### Estratto
====
Nella riforma delle impugnazioni, il disegno di legge detta principi e criteri direttivi per modificare la disciplina dell'appello, del ricorso in cassazione e della revocazione. In particolare, quanto al giudizio di appello, la delega prevede (art. 1, comma 8):

- il superamento dell'attuale disciplina del c.d. filtro in appello, prevedendo la possibilità di dichiarare manifestamente infondata l'impugnazione che non ha possibilità di essere accolta;

- la modifica della disciplina della provvisoria esecutività delle sentenze appellate, volta a rimettere al giudice la possibilità di sospendere l'esecutività a fronte di una prognosi di fondatezza dell'impugnazione o di gravità e irrimediabilità del pregiudizio derivante dall'esecuzione;

- la reintroduzione della figura del consigliere istruttore, giudice designato dal presidente del collegio e deputato all'espletamento dell'intera fase prodromica alla decisione;

- la limitazione delle ipotesi di rimessione della causa in primo grado ai soli casi di violazione del contraddittorio.

Per quanto riguarda il giudizio innanzi alla Corte di Cassazione, la delega prevede, anzitutto, la riforma del c.d. filtro in Cassazione, con la previsione di un procedimento accelerato per la definizione dei ricorsi inammissibili, improcedibili o manifestamente infondati. In particolare, se il giudice (giudice filtro, in luogo della sezione filtro) ravvisa uno dei possibili suddetti esiti, lo comunica alle parti lasciando loro la possibilità di optare per la richiesta di una camera di consiglio ovvero per la rinuncia al ricorso. Quest'ultima possibilità è incentivata escludendo per il soccombente il pagamento del contributo unificato altrimenti dovuto a titolo sanzionatorio. La riforma, inoltre, prevede l'introduzione del rinvio pregiudiziale alla Corte di cassazione, da parte del giudice di merito, di una questione di diritto (articolo 1, comma 9).
====
### Esercizio 1
Come diventano le voci riportate qui sotto se si sostituisce "How do I perform" con "How can I perform" in tutte le occorrenze, lasciando invariato tutto il resto?

### Voci fornite
====
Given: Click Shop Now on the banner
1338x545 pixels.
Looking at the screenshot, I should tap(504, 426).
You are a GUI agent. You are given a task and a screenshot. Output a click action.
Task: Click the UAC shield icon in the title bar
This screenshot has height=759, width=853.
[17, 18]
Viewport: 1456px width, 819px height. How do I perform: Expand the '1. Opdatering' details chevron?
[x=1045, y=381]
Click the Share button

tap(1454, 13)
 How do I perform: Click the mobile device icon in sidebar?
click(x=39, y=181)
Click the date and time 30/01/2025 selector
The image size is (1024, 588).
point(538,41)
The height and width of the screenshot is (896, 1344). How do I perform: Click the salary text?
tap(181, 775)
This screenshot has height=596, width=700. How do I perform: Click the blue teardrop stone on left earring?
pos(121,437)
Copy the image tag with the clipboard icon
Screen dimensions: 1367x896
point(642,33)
====
### Esercizio 2
Quali interventi sul giudizio di appello prevede la delega secondo l'estratto sulla riforma delle impugnazioni?

### Risultato atteso 1
Given: Click Shop Now on the banner
1338x545 pixels.
Looking at the screenshot, I should tap(504, 426).
You are a GUI agent. You are given a task and a screenshot. Output a click action.
Task: Click the UAC shield icon in the title bar
This screenshot has height=759, width=853.
[17, 18]
Viewport: 1456px width, 819px height. How can I perform: Expand the '1. Opdatering' details chevron?
[x=1045, y=381]
Click the Share button

tap(1454, 13)
 How can I perform: Click the mobile device icon in sidebar?
click(x=39, y=181)
Click the date and time 30/01/2025 selector
The image size is (1024, 588).
point(538,41)
The height and width of the screenshot is (896, 1344). How can I perform: Click the salary text?
tap(181, 775)
This screenshot has height=596, width=700. How can I perform: Click the blue teardrop stone on left earring?
pos(121,437)
Copy the image tag with the clipboard icon
Screen dimensions: 1367x896
point(642,33)

### Risultato atteso 2
- il superamento dell'attuale disciplina del c.d. filtro in appello, con la possibilità di dichiarare manifestamente infondata l'impugnazione che non ha possibilità di essere accolta;
- la modifica della disciplina della provvisoria esecutività delle sentenze appellate;
- la reintroduzione della figura del consigliere istruttore;
- la limitazione delle ipotesi di rimessione della causa in primo grado ai soli casi di violazione del contraddittorio.